The recent drop of over 40% in oil prices only presages increasing price fluctuations in the future.
The price drop has been caused by decreased international demand due to sluggish economies, and to serious overproduction.
The production increases have been mainly due to a massive increase in oil shale drilling in the USA, which now produces over 30% of the world’s oil, and is the largest producer of oil and gas. Increased prices this century, and the development of fracking technology, have made the extraction of oil from previously unviable shale deposits profitable.
20,000 new wells have been drilled since 2010. In the Bakken field in North Dakota-Nebraska, the number of wells increased from 200 in 2005 to 78,000 in 2014. Not surprisingly, this oil rush in the Bakken is accompanied by the highest worker fatality rate in the US. This is besides the environmental consequences; serious spills of highly saline fracking residue have occurred as recently as early January 2015, and last July. Another spill in 2006 is still being cleaned up.
Shale oil comprised 0.5% of world production in 2008, but 3.7% in 2014. It involved 20% of world oil investment in 2013.

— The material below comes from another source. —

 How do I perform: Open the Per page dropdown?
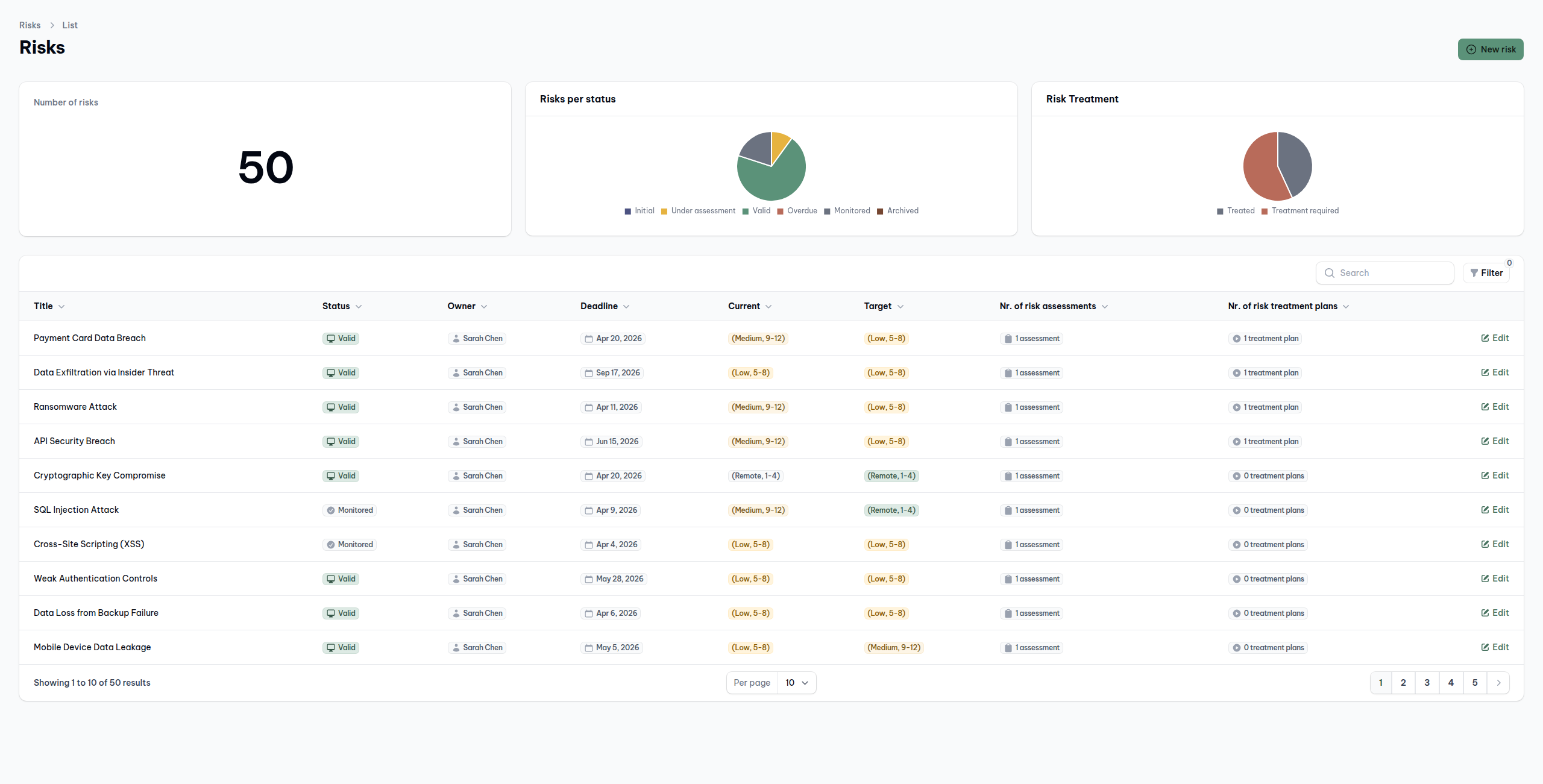click(796, 683)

Shale oil wells are quick and relatively cheap to initiate. A well can be drilled in a week for as little as $1.5 million. A field can be developed in a few weeks. Compare this to conventional drilling: Exxon Oil and Russian company Rosneft recently took 2 months and $700 million to drill one well north of Siberia.
Shale wells typically have a very short life: output usually falls by some 60 – 70% in the first year.
US shale oil companies carry huge debt. Shale accounted for 20% of the world investment in oil production last year. Total US debt for oil exploration and production has doubled since 2009.
Several hundred wells have already closed down in the past few months, and the number of drilling applications in the Bakken field dropped by 40% in November alone. This trend is expected to continue; many companies are likely to go bankrupt at current prices.
This situation presents a serious dilemma for US imperialism.
As world (over)production levels are maintained, as insisted on by Saudi Arabia, many US companies will go bust and US production will decline significantly.
However, the US and its allies and clients, like Saudi and the Arab oil sheikhs, want to weaken rival oil-dependent countries such as Russia and Venezuela.
Some capitalist mouth pieces, such as The Economist magazine, pronounce hopefully that shale oil, of which there are enormous deposits across the globe, will ensure stable supplies for the future and an end to price volatility.
However, given the complete anarchy of capitalist investment and production cycles, as capital desperately chases the highest returns regardless of need or rational planning, and the ease and speed of opening shale oil wells, increasing overproduction and price fluctuations are far more likely.
The oil boom – bust cycle, and the price instability, will become worse, not better. And these will have flow-on effects to the rest of the world’s economies, and to the pressures on people’s livelihoods.